If you’re hear or read Macarons and immediately thought about coconuts, that’s not it. Those are Pinoy Macaroons (notice the spelling). These are more, you know, up scale a little bit.
I have to admit, I have never really tried real Macaron before so I really have no reference taste wise, but as long as it looks good, it’ll taste good! You can’t really go wrong with sweets right?
There are literally thousands of Macaron recipes. Most of the things I read states that Macaron is a pretty hard dish to make. Most people wont get it the first time the make it and if they do, they probably wont be able to make it the second time around.
Surprisingly enough, I found may uh, how can I say this… Intricate or odd (for the lack of better term) steps on this. Like the one that I read said that the egg whites to be used needs to be ‘aged’ in the ref for a few days before using. The kind of powdered sugar to be used, the process used in the nuts, ‘resting/drying’ before baking and environmental temperature.

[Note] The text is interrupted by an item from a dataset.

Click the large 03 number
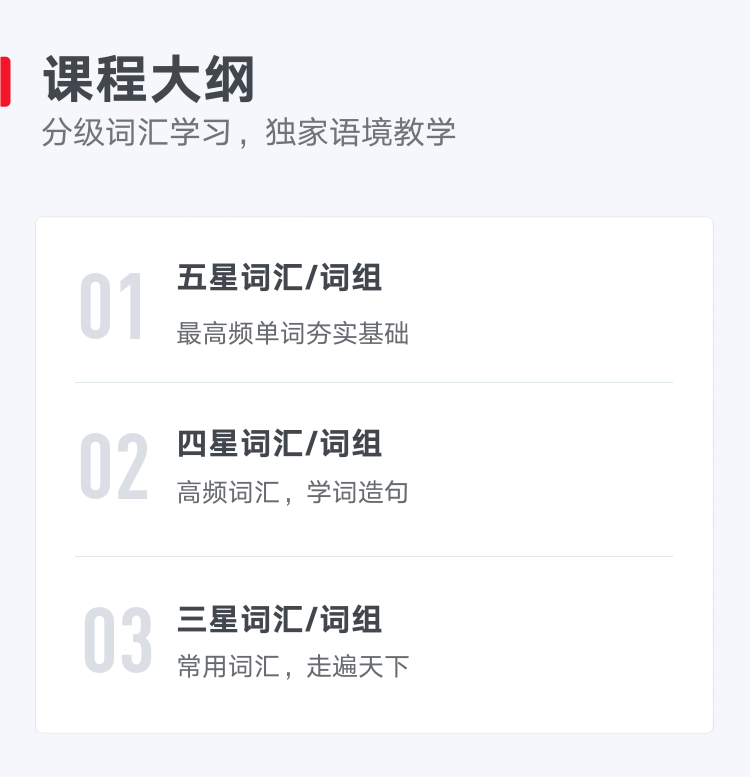 coord(117,640)
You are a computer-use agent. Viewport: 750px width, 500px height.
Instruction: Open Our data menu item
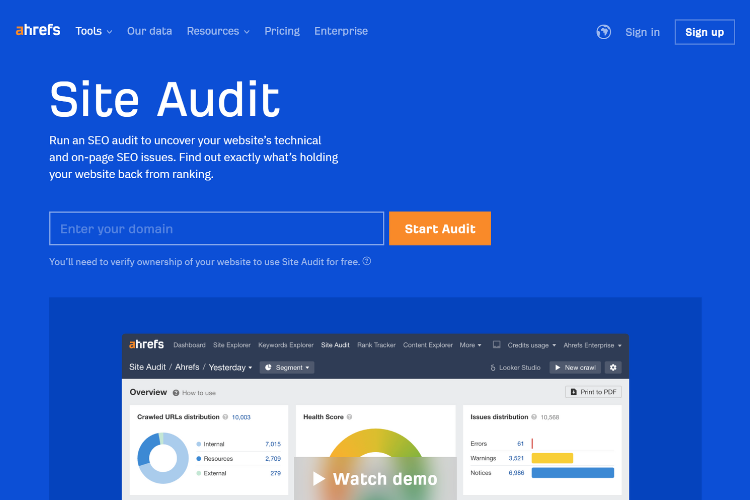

Personally, I tend to skip ‘unecessary’ steps. It’s basically meringue with nuts and sugar. How hard can it be?
I browsed a bit more and stumbled to this site, Bravetart which specifically tackles about ‘Macaron Myths.’ I read the whole thing and she’s basically saying that IT’S JUST A FUCKING PASTRY. IT’S NOT ROCKET SCIENCE. So yeah, Thank you Bravetart for that confirmation.

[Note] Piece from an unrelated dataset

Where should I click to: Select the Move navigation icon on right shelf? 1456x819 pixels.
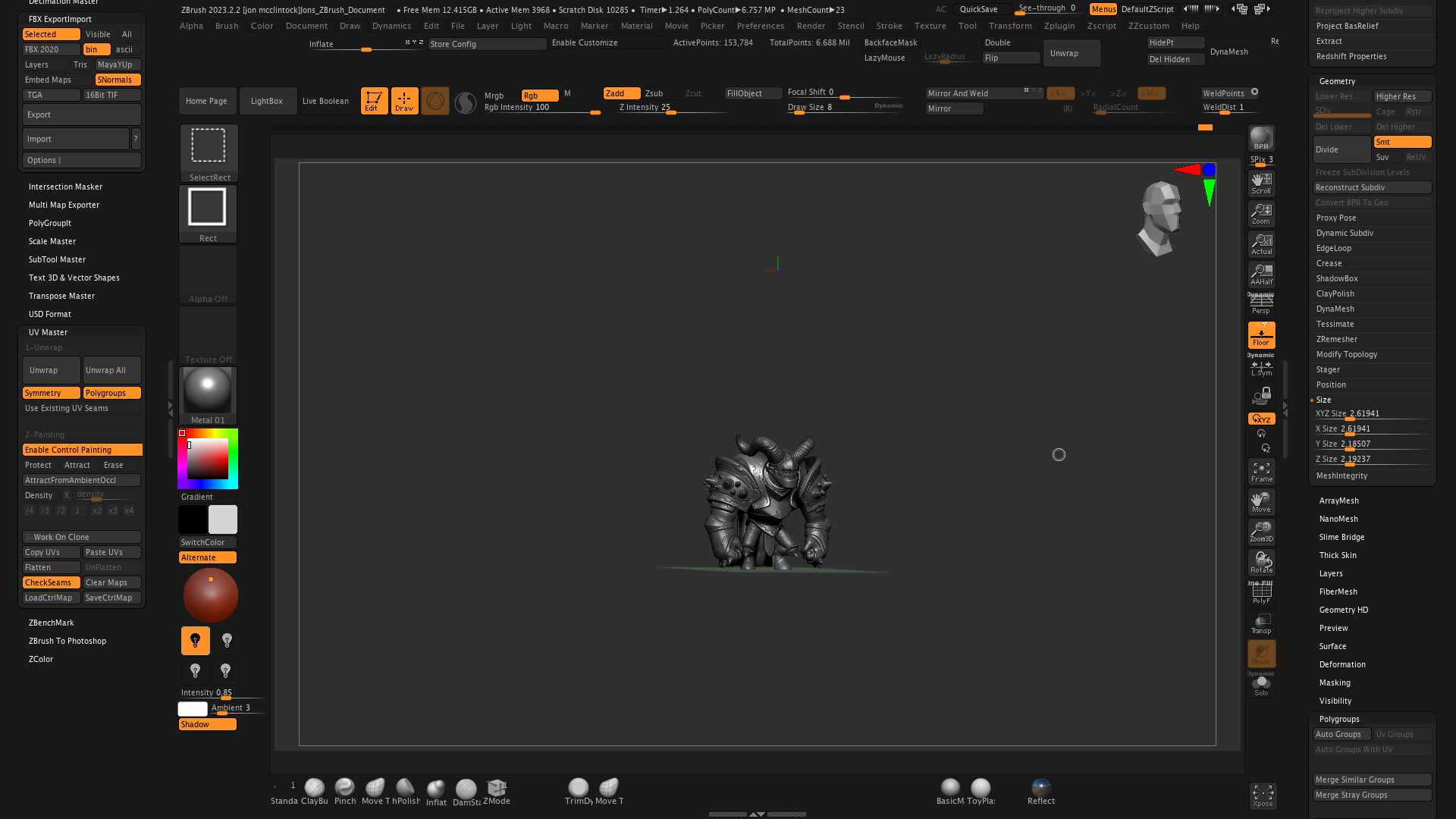tap(1261, 501)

So… lets start cooking? Ok!
Basically, Macaron is made up of stiff meringue, almond flour and powdered sugar sifted together, flavorings and colors, and that’s it! But as you know, I’m a cheap and lazy guy so I had to tweak somewhere there.
Almond powder. Yeah. Never heard of it. Like the word Lupozaituim, I’m sure you’ve never heard of that before. Many sites say that they grind their own almonds. So I’ll just have to do it myself. But yeah, almonds are not easily accessible in this side of the crater so I’ll have to improvise!
Yes, peanuts! Very cheap and very accessible. I’ll just ground them up into a fine powder right?
I was actually VERY hesitant. Mainly because, well, I know I can’t ground peanuts into a fine powder necause they’ll become peanut butter. But what the hell.
I roasted then and ground them using my a simple household blender.
Then mixed it with my SIFTED powdered sugar.
And I didn’t bother sifting them together because the nuts are just too fucking big to go through, get it? Nuts are too big… ehehe…
After which, I started to whip my meringue. And instead of showing you pics, I decided to film it. You know I love you guys!
Then I folded them together. And according to some sites, this is called… the Macaronage…
A quote from bravetart: “Instead of coming to recognize the qualities of a good meringue and the consistency of proper macaronage, you fret over how many days the egg whites aged. This prevents learning from mistakes and subsequently improving technique, causing you to begin each macaron venture from square one.”
So from what I understand here, having a good macaromage means you have a high chance of getting a good result. What is a good macaronage you ask? Well, the internet says that the consistency is like of a molten lava. Here is a video of my macaronage…
and here is a Molten Lava video.
Ehh… Not exactly lava-like… That’s because i’m scared of over beating the mixture…
I separated the batter into two and made one chocolate by adding cocoa powder and the other one strawbrry by adding flavorings and colors.
Lined my pan with wax paper (I’m out of parchment) and piped them in. Does not look too uniform as it should but that can be easily corrected… in the next batch.
Baked them and watched every moment of it.
18 minutes in front of the hot oven gave me…
Yes. I failed. It cracked. The Macaron Feet did not show. What feet?
Those curly, crunchy looking stuff under the shiny dome is called the feet.
So yeah, my first try failed. Mainly because I fucked with the recipe. What did I expect? Nevertheless the result was still delicious!
And yes, this is actually my yummiest failure to date. First attempt down, many more to go. The focus of my next attempt will be getting the peanut to be sifted with the powdered sugar and having a good sense of macaronage.
And fuck almonds for being too expensive!